Traffic Noise and Cardiovascular Disease

"Our study shows that exposure to road traffic noise seems to increase the risk of stroke," says study author Mette Sorensen, senior researcher at the Institute of Cancer Epidemiology at the Danish Cancer Society in Copenhagen. "Previous studies have linked traffic noise with raised blood pressure and heart attacks, and our study adds to the accumulating evidence that traffic noise may cause a range of cardiovascular diseases."

She says that such findings highlight "the need for action to reduce people's exposure to noise" and that more research is needed before firm conclusions can be made about the apparent links between noise and cardiovascular events. This study shows an association, but cannot prove cause and effect.

The study involved 57,053 people aged 50 to 64 in high traffic areas of Copenhagen and Aarhus, Denmark’s second largest city, between 1993 and 1997.

The researchers say medical and residential histories were available for 51,485 of the participants, and that their average follow-up time was 10 years. During that period, 1,881 had a stroke.

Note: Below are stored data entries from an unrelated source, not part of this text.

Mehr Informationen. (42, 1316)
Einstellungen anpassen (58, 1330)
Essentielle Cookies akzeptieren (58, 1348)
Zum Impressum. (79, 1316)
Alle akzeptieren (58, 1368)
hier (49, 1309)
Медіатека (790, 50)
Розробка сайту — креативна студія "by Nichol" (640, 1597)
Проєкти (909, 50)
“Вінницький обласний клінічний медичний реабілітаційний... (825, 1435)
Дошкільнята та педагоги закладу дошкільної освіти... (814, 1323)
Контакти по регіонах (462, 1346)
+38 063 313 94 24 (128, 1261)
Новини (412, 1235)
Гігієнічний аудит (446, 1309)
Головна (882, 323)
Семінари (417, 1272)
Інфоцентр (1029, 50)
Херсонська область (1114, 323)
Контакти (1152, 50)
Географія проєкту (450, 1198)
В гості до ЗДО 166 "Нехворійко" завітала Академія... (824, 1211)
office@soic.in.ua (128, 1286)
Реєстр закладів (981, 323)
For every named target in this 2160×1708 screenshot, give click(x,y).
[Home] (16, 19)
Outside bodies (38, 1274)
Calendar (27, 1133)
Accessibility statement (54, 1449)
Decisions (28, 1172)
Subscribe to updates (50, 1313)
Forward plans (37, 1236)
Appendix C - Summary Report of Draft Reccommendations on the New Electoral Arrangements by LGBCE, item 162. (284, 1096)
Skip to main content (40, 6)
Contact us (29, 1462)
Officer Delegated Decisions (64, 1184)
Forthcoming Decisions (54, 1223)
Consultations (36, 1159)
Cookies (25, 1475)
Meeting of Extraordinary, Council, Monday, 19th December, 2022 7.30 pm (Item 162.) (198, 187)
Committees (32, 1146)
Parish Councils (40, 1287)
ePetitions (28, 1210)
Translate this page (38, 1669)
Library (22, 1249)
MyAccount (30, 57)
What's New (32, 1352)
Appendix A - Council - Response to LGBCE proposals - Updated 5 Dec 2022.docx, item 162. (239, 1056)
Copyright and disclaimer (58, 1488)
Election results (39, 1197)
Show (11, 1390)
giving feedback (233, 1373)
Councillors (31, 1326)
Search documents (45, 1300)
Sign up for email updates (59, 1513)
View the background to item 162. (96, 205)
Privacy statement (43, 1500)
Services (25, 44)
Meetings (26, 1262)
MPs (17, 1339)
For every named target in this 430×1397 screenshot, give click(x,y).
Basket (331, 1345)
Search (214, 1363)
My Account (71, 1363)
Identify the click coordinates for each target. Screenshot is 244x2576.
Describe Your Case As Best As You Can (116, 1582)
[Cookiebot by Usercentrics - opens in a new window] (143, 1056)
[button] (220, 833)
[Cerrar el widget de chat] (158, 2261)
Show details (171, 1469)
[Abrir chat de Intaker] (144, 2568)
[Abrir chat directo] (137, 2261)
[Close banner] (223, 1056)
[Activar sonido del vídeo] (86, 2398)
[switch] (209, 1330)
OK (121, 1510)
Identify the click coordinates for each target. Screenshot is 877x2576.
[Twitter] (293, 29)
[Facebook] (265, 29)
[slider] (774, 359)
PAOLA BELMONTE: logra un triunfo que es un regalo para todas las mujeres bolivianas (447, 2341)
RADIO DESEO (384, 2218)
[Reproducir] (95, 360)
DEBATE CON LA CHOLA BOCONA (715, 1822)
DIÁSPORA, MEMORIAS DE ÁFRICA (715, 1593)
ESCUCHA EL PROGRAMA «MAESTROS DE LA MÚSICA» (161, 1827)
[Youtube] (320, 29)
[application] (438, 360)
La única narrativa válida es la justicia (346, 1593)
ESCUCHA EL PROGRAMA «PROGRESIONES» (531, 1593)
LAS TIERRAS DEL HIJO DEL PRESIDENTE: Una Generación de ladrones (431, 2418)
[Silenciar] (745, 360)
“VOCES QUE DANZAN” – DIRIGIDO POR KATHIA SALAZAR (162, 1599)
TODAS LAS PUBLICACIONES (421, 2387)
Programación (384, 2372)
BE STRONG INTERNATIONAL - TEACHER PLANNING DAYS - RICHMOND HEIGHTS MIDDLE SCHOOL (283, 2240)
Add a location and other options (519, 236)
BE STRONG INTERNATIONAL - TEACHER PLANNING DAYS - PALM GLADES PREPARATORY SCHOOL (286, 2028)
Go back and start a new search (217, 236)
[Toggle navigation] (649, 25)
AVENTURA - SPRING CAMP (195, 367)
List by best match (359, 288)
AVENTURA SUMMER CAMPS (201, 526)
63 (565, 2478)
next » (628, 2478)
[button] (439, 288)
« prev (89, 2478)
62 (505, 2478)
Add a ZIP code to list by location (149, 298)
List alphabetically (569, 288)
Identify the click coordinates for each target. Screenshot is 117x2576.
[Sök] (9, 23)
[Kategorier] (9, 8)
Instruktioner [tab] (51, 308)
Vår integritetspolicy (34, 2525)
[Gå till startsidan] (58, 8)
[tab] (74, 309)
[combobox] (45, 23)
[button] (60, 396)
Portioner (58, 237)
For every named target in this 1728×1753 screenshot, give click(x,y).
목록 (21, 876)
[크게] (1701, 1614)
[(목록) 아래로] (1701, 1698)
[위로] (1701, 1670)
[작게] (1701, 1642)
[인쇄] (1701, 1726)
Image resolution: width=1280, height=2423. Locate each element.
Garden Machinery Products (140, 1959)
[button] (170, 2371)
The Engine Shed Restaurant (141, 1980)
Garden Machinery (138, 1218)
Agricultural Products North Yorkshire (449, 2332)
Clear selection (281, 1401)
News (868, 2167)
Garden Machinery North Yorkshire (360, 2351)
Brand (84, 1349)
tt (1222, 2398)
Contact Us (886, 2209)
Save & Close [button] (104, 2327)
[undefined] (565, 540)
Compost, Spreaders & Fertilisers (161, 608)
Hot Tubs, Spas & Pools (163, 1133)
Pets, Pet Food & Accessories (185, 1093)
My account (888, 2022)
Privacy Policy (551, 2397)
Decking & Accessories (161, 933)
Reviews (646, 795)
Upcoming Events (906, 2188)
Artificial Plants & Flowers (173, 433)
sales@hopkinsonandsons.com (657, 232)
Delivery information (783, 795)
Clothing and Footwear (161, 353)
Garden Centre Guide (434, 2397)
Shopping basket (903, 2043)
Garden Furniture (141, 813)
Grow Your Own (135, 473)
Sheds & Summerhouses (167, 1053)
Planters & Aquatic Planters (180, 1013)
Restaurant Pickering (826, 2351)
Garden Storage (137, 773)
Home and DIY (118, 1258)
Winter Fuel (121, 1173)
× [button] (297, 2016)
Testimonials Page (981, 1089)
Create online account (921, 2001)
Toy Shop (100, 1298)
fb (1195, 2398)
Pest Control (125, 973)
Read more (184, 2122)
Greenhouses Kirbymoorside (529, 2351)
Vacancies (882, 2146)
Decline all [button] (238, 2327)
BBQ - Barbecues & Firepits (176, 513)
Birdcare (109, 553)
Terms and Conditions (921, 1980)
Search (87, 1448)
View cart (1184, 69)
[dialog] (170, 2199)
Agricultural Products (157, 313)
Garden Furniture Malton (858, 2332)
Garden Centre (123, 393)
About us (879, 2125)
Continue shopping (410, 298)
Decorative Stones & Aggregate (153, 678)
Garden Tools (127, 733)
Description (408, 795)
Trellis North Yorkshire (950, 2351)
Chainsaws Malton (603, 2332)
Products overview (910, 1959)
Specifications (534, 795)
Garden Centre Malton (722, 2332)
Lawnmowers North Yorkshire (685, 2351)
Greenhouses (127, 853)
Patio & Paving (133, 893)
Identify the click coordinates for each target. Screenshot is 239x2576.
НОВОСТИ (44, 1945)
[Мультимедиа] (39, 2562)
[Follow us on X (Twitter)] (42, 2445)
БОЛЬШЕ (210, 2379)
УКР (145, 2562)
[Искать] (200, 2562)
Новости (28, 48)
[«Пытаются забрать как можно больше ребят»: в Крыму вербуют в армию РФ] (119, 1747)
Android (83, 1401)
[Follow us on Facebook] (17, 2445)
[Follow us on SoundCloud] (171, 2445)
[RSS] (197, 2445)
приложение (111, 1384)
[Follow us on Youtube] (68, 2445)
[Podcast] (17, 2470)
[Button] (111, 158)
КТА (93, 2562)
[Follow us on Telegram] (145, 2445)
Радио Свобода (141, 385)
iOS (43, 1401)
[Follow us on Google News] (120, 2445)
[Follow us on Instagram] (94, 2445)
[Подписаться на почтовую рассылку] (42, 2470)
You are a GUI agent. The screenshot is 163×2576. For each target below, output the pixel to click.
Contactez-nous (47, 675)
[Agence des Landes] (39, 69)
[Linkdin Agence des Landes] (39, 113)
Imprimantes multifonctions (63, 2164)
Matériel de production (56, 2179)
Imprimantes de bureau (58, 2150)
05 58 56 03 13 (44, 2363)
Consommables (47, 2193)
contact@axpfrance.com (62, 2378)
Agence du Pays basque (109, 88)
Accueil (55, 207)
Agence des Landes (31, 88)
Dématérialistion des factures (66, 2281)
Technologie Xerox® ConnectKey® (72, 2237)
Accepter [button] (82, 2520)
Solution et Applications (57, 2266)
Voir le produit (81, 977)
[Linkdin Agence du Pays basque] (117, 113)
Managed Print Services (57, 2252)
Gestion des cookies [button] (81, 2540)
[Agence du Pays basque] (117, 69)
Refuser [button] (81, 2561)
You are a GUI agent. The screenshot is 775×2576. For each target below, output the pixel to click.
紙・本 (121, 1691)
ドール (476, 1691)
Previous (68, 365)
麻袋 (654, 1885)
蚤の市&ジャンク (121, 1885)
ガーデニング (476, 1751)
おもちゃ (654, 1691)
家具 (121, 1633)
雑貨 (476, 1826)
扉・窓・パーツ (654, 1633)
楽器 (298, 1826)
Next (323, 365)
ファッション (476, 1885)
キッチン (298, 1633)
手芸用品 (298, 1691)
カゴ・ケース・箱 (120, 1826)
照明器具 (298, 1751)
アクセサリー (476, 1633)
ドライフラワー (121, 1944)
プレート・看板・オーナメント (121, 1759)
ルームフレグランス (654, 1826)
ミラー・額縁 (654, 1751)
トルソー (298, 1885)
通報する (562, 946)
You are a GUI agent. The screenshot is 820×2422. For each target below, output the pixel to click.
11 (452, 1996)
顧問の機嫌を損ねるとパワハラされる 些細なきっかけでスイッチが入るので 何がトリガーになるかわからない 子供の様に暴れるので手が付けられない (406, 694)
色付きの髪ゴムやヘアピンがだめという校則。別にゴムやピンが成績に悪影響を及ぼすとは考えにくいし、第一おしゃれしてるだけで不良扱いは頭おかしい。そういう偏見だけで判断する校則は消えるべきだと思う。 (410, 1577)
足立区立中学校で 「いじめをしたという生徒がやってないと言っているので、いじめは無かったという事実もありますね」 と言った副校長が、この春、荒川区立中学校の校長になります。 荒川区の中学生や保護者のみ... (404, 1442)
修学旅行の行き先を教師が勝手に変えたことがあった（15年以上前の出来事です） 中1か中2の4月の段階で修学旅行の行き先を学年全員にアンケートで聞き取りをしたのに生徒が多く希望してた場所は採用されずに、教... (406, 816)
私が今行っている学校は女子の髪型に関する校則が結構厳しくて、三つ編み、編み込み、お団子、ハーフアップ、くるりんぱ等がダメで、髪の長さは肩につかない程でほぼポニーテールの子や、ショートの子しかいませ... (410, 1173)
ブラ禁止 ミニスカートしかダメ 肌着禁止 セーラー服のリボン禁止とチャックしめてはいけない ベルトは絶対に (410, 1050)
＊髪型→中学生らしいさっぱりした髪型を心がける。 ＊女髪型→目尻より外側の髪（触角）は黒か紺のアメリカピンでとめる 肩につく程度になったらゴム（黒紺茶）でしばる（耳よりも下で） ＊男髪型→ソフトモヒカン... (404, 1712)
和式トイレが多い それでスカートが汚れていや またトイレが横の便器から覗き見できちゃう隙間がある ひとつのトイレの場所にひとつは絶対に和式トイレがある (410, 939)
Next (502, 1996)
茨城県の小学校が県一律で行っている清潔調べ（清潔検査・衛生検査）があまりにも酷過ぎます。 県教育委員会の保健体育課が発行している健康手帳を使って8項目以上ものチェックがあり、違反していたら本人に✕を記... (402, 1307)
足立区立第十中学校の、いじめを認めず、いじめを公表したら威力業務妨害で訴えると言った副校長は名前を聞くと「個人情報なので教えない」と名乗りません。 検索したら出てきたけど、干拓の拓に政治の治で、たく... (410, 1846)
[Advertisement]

Other Possible Stroke Causes Were Factored Out Before Conclusion Reached

Sorensen and colleagues say they made allowances in the study for the effects of air pollution and exposure to other sources of noise, such as that from railroads and airplanes. They also took into consideration lifestyle factors such as smoking, alcohol and caffeine use, and diet.

The data on where the study participants lived was linked to a noise calculation program that has been used to map noise levels in a number of locations in Scandinavia for several years. This program takes into account the amount of traffic congestion and speed, the type of road, such as rural or high-speed freeway, types of road surfaces, and the heights of people’s homes compared to the road surfaces.

At the start of the study, 35% of the people were exposed to noise levels greater than 60 decibels, and 72% lived at the same address through the end of the research project. The researchers’ lowest estimate for noise exposure was 40 decibels, and the highest was 82 decibels.

To put this into context, a jackhammer produces about 130 decibels and a jet plane taking off about 120.